** start **

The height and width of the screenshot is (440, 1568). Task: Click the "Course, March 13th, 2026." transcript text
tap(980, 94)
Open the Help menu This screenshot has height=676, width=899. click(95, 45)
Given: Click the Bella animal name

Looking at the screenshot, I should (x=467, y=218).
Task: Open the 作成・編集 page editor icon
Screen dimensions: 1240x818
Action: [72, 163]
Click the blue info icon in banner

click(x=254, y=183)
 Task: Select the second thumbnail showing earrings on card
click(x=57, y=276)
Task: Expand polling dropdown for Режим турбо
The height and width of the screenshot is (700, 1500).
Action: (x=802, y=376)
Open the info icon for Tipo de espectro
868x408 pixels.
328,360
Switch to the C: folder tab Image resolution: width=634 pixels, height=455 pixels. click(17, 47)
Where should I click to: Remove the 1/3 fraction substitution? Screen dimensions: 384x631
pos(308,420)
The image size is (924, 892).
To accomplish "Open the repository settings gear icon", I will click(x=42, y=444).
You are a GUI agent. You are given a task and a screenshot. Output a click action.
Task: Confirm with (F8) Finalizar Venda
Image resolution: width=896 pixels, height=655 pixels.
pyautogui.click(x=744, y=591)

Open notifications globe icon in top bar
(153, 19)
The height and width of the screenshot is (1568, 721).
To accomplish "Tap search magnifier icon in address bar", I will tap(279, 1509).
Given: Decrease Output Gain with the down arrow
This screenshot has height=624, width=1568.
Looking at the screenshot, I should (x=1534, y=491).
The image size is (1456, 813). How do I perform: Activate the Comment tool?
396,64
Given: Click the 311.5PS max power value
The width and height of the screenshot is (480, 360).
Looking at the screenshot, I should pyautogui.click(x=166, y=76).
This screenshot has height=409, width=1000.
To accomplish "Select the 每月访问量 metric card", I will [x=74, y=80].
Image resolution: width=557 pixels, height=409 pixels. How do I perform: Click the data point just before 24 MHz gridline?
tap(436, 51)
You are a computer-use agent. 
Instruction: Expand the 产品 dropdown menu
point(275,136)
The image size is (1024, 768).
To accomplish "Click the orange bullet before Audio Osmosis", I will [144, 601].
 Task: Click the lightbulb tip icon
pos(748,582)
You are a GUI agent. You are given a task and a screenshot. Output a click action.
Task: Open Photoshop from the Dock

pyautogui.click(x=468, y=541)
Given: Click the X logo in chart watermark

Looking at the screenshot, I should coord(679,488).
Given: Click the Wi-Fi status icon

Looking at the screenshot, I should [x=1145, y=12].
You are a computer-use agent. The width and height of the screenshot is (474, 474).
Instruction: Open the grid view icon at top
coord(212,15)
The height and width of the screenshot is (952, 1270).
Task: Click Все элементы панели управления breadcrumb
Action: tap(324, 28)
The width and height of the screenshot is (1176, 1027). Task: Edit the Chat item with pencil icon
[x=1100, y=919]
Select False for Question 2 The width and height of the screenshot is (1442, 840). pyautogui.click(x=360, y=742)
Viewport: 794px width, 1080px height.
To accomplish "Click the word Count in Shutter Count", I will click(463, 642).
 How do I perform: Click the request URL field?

** end **

◆ AIM OF THE EXERCISE
Reproduce all of the data above verbatim, line for line.

◆ THE RESPONSE
The height and width of the screenshot is (440, 1568). Task: Click the "Course, March 13th, 2026." transcript text
tap(980, 94)
Open the Help menu This screenshot has height=676, width=899. click(95, 45)
Given: Click the Bella animal name

Looking at the screenshot, I should (x=467, y=218).
Task: Open the 作成・編集 page editor icon
Screen dimensions: 1240x818
Action: [72, 163]
Click the blue info icon in banner

click(x=254, y=183)
 Task: Select the second thumbnail showing earrings on card
click(x=57, y=276)
Task: Expand polling dropdown for Режим турбо
The height and width of the screenshot is (700, 1500).
Action: (x=802, y=376)
Open the info icon for Tipo de espectro
868x408 pixels.
328,360
Switch to the C: folder tab Image resolution: width=634 pixels, height=455 pixels. click(17, 47)
Where should I click to: Remove the 1/3 fraction substitution? Screen dimensions: 384x631
pos(308,420)
The image size is (924, 892).
To accomplish "Open the repository settings gear icon", I will click(x=42, y=444).
You are a GUI agent. You are given a task and a screenshot. Output a click action.
Task: Confirm with (F8) Finalizar Venda
Image resolution: width=896 pixels, height=655 pixels.
pyautogui.click(x=744, y=591)

Open notifications globe icon in top bar
(153, 19)
The height and width of the screenshot is (1568, 721).
To accomplish "Tap search magnifier icon in address bar", I will tap(279, 1509).
Given: Decrease Output Gain with the down arrow
This screenshot has height=624, width=1568.
Looking at the screenshot, I should (x=1534, y=491).
The image size is (1456, 813). How do I perform: Activate the Comment tool?
396,64
Given: Click the 311.5PS max power value
The width and height of the screenshot is (480, 360).
Looking at the screenshot, I should pyautogui.click(x=166, y=76).
This screenshot has height=409, width=1000.
To accomplish "Select the 每月访问量 metric card", I will [x=74, y=80].
Image resolution: width=557 pixels, height=409 pixels. How do I perform: Click the data point just before 24 MHz gridline?
tap(436, 51)
You are a computer-use agent. 
Instruction: Expand the 产品 dropdown menu
point(275,136)
The image size is (1024, 768).
To accomplish "Click the orange bullet before Audio Osmosis", I will [144, 601].
 Task: Click the lightbulb tip icon
pos(748,582)
You are a GUI agent. You are given a task and a screenshot. Output a click action.
Task: Open Photoshop from the Dock

pyautogui.click(x=468, y=541)
Given: Click the X logo in chart watermark

Looking at the screenshot, I should coord(679,488).
Given: Click the Wi-Fi status icon

Looking at the screenshot, I should [x=1145, y=12].
You are a computer-use agent. The width and height of the screenshot is (474, 474).
Instruction: Open the grid view icon at top
coord(212,15)
The height and width of the screenshot is (952, 1270).
Task: Click Все элементы панели управления breadcrumb
Action: tap(324, 28)
The width and height of the screenshot is (1176, 1027). Task: Edit the Chat item with pencil icon
[x=1100, y=919]
Select False for Question 2 The width and height of the screenshot is (1442, 840). pyautogui.click(x=360, y=742)
Viewport: 794px width, 1080px height.
To accomplish "Click the word Count in Shutter Count", I will click(463, 642).
 How do I perform: Click the request URL field?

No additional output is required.